- [EXERCISE TEXT]:

--------------------------------------------------

Well-Being//

The Transformative Effect Of A Yoga Practice On Life

From self-kindness to compassion, the practice has single-handedly changed the way I live my life.

fatcamera/ Getty Images
fatcamera/ Getty Images

It often feels like world is moving around me so quickly, much more quickly than I myself am moving. It’s like I just blinked and found the world to already be in a new season. So much has happened and changed in the last few years, colored with new jobs, friends, hobbies, and relationships. But I’ve always had my yoga practice to come back to – to ground me, to humble me, and to make me feel like myself when I think I’m falling off track. There are times I visit my mat more often than others, but each time yoga waits for me with open arms – patient, already knowing that I would be back. Yoga pulled me out of my darkest past when I was in a place of insecurity, self-doubt, and sadness. It’s on my mat that I’ve fallen back in love with myself: how could I not when each time I was able to witness all that my body is capable of – on top of carrying me through my life each and everyday?

It is on my mat that I learned that it’s okay to have limitations, as long as we are aware of them.

--------------------------------------------------

- [PROVIDED INFORMATION]:
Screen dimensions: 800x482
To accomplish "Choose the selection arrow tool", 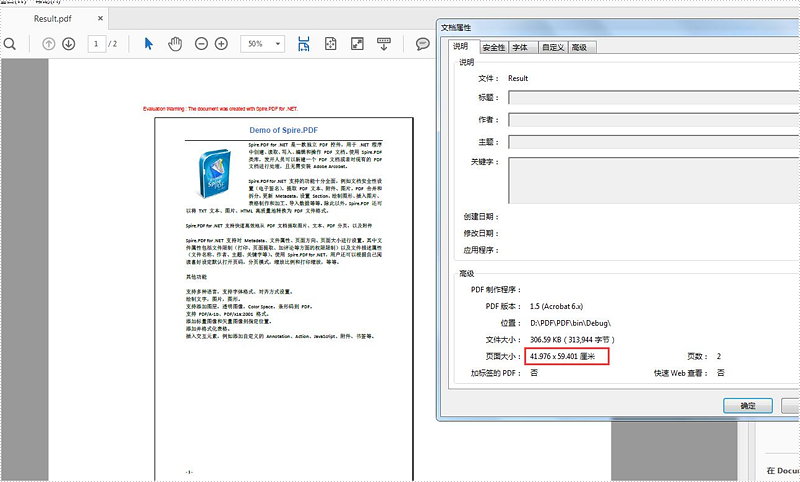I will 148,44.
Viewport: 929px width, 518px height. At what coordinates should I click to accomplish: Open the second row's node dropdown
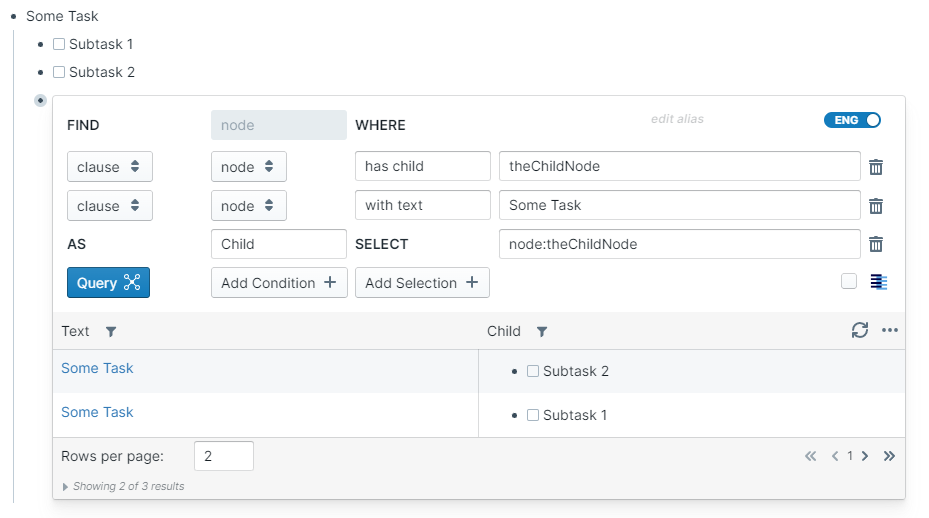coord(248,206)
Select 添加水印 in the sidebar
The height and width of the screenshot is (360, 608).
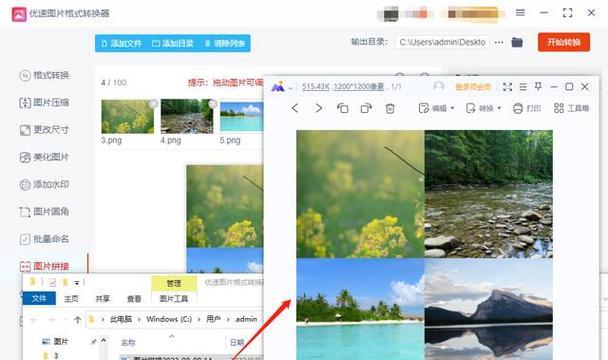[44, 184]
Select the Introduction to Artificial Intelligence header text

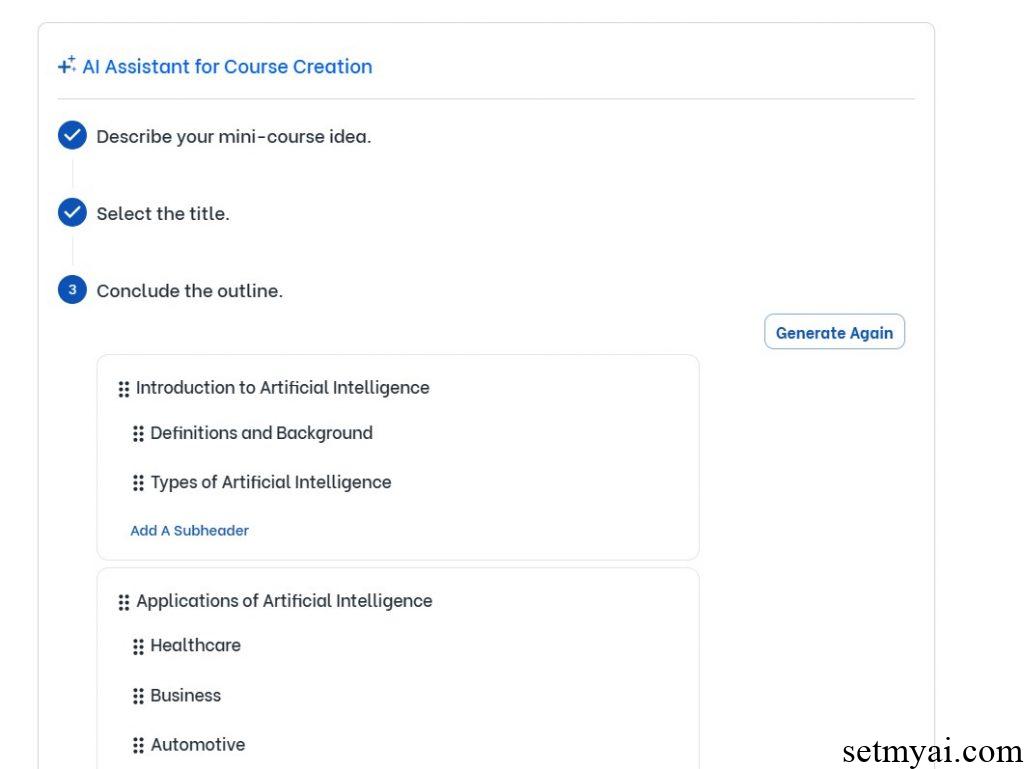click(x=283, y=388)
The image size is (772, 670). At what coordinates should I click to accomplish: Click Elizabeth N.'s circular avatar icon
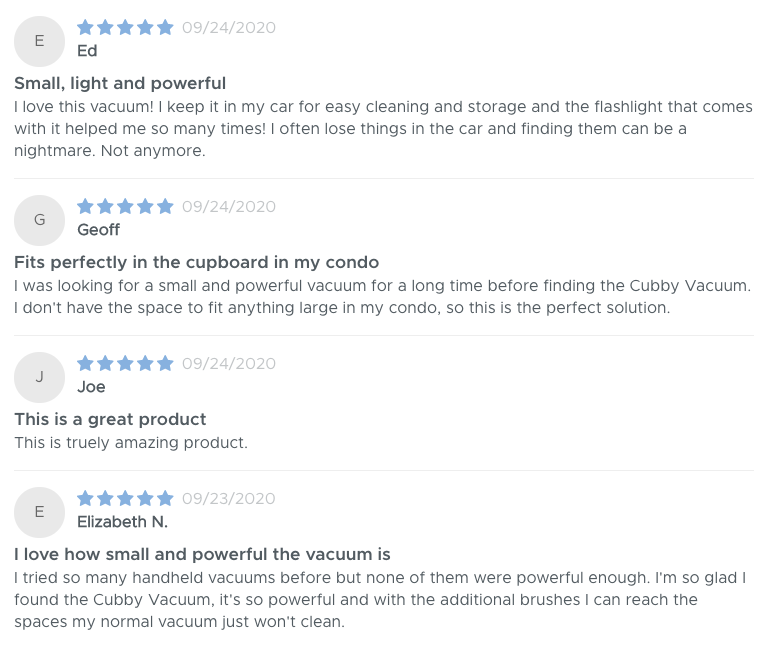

--------------------------------------------------

- [TASKS AND EXERCISES]:
a) In the yoga essay, list the three states that describe the writer's darkest past.
b) Continue the yoga essay past its final sentence.

- [RESULTS OF THE EXERCISE]:
a) insecurity, self-doubt, sadness

b)
Moving through each pose pushes you to cultivate the kind of awareness that allows you to know what your strengths and weaknesses are. With this knowledge, you can create a practice that is challenging without being overwhelming. Over time, you learn how to push yourself but not over the limits. You know which pose require props, maybe a block to support Trikonasana (triangle pose), or someone to spot you in Adho Mukha Vrksasana (handstand). And by challenging those limitations a little more each time, I’ve come to realize that I can do anything I set my mind to.

Yoga is a powerful practice that engages body, mind, and spirit. Without one, you have nothing and with all, you need nothing else. Yoga is so much more than a power workout for your core. It is a way to view the world – the choice to be present in this moment and to enjoy the here and the now in its full glory.

It is an act of kindness and love, a constant opportunity to shower yourself in gratitude. It is the sense of community of those next you in class and yogis all around the world trying to better themselves in the purest way possible. There is a reason why at the end of class you hold your hands in front of your heart and bow your head as you say, “Namaste” – the light in me honors the light in you, for we are one and the same. We bow our heads and hearts in gratitude for ourselves for dedicating time to our practice and to all beings around us who are also embarking upon this journey called life.

Yoga teaches us that where we are in this moment in time and in space is exactly where we are supposed to be in our practice and in our life journey.

How deeply we can fold in Uttanasana (standing forward bend) is a reflection of how deeply we were able to fold the last time and how tight our hamstrings are in that particular moment. Everything in life that happens to us, happens with us and it is because of all our prior choices and experiences that we exist in this moment as we do. And what we do now paints the way to the next moments that add up to our future.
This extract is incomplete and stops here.